- WHAT NEEDS TO BE DONE
Give back exactly the line containing "Go to Group Manager in the sidebar" and all that follow it in the data below, with the pictures left out.

- STUDY MATERIAL
*****
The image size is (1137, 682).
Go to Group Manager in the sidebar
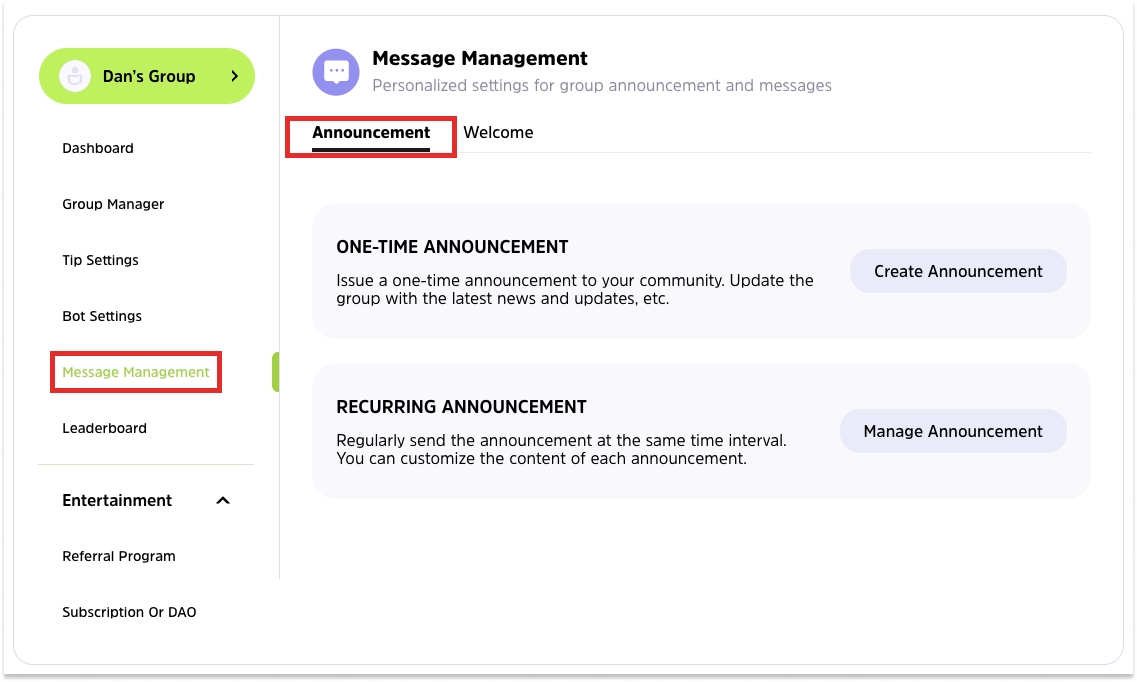(x=113, y=204)
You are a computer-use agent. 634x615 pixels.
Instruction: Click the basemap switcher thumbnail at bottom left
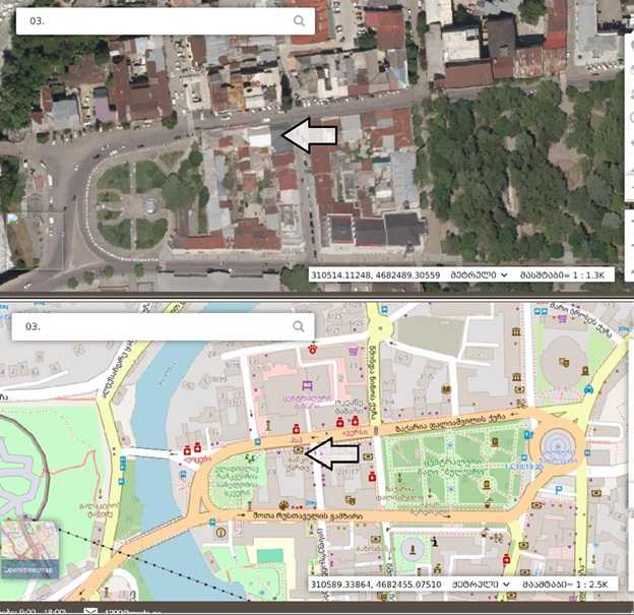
*****
- PROBLEM SOLUTION
Go to Group Manager in the sidebar
(x=113, y=204)
You are a computer-use agent. 634x615 pixels.
Instruction: Click the basemap switcher thumbnail at bottom left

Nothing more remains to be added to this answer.